**What is asked**
Format the listing below as a Markdown table with the columns Row and Line. Give each nonblank line its own row, numbered in order.

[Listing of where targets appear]
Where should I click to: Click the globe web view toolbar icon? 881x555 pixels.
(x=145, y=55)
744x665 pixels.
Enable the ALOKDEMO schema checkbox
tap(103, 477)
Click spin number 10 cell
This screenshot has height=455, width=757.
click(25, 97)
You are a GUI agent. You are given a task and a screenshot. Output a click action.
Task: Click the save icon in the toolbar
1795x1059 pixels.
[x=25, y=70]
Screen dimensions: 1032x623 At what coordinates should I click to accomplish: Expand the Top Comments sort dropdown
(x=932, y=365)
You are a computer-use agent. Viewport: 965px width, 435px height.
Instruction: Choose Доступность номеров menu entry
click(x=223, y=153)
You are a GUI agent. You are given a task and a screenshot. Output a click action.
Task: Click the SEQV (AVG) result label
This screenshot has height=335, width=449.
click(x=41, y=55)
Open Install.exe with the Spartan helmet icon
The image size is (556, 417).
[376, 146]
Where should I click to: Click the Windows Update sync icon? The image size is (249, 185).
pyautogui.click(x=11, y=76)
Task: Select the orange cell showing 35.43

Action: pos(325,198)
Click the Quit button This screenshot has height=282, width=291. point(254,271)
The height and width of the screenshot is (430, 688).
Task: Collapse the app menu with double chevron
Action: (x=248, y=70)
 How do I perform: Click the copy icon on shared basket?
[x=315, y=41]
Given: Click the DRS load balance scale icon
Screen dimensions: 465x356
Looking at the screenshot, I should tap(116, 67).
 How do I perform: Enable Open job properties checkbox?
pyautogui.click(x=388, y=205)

**The reply**
| Row | Line |
|---|---|
| 1 | Where should I click to: Click the globe web view toolbar icon? 881x555 pixels. |
| 2 | (x=145, y=55) |
| 3 | 744x665 pixels. |
| 4 | Enable the ALOKDEMO schema checkbox |
| 5 | tap(103, 477) |
| 6 | Click spin number 10 cell |
| 7 | This screenshot has height=455, width=757. |
| 8 | click(25, 97) |
| 9 | You are a GUI agent. You are given a task and a screenshot. Output a click action. |
| 10 | Task: Click the save icon in the toolbar |
| 11 | 1795x1059 pixels. |
| 12 | [x=25, y=70] |
| 13 | Screen dimensions: 1032x623 At what coordinates should I click to accomplish: Expand the Top Comments sort dropdown |
| 14 | (x=932, y=365) |
| 15 | You are a computer-use agent. Viewport: 965px width, 435px height. |
| 16 | Instruction: Choose Доступность номеров menu entry |
| 17 | click(x=223, y=153) |
| 18 | You are a GUI agent. You are given a task and a screenshot. Output a click action. |
| 19 | Task: Click the SEQV (AVG) result label |
| 20 | This screenshot has height=335, width=449. |
| 21 | click(x=41, y=55) |
| 22 | Open Install.exe with the Spartan helmet icon |
| 23 | The image size is (556, 417). |
| 24 | [376, 146] |
| 25 | Where should I click to: Click the Windows Update sync icon? The image size is (249, 185). |
| 26 | pyautogui.click(x=11, y=76) |
| 27 | Task: Select the orange cell showing 35.43 |
| 28 | Action: pos(325,198) |
| 29 | Click the Quit button This screenshot has height=282, width=291. point(254,271) |
| 30 | The height and width of the screenshot is (430, 688). |
| 31 | Task: Collapse the app menu with double chevron |
| 32 | Action: (x=248, y=70) |
| 33 |  How do I perform: Click the copy icon on shared basket? |
| 34 | [x=315, y=41] |
| 35 | Given: Click the DRS load balance scale icon |
| 36 | Screen dimensions: 465x356 |
| 37 | Looking at the screenshot, I should tap(116, 67). |
| 38 |  How do I perform: Enable Open job properties checkbox? |
| 39 | pyautogui.click(x=388, y=205) |